What is required:
What you return should be the exact lines from the one with "You are a GUI" to the end of the records below, both included, and no pictures.

----------

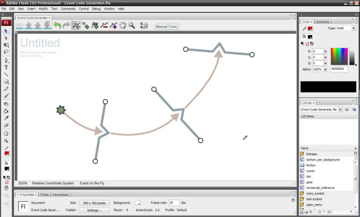Choose the hand pan icon in top toolbar
Viewport: 360px width, 217px height.
point(123,25)
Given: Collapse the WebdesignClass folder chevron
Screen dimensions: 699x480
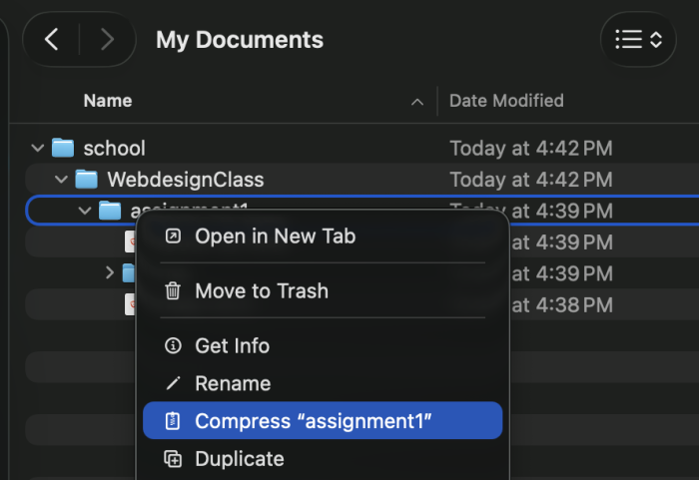Looking at the screenshot, I should pyautogui.click(x=61, y=180).
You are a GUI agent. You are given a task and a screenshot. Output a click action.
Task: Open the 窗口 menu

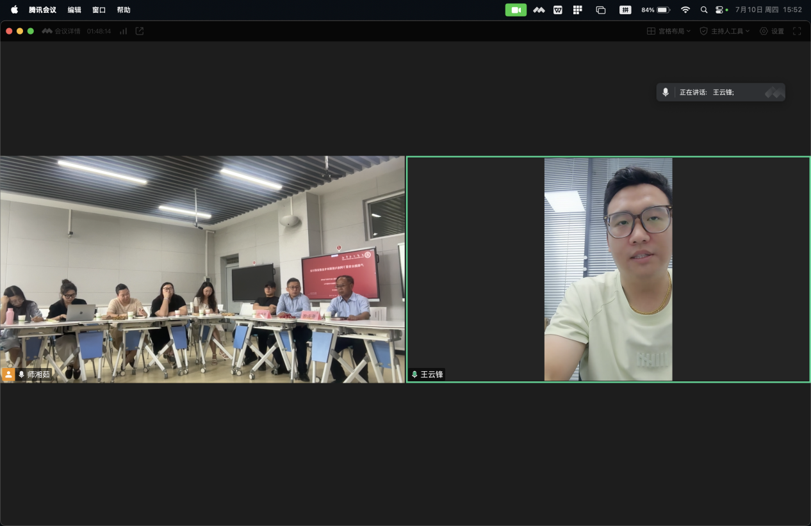(x=99, y=10)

----------

Task solution:
You are a GUI agent. You are given a task and a screenshot. Output a click action.
Task: Open the 窗口 menu

(x=99, y=10)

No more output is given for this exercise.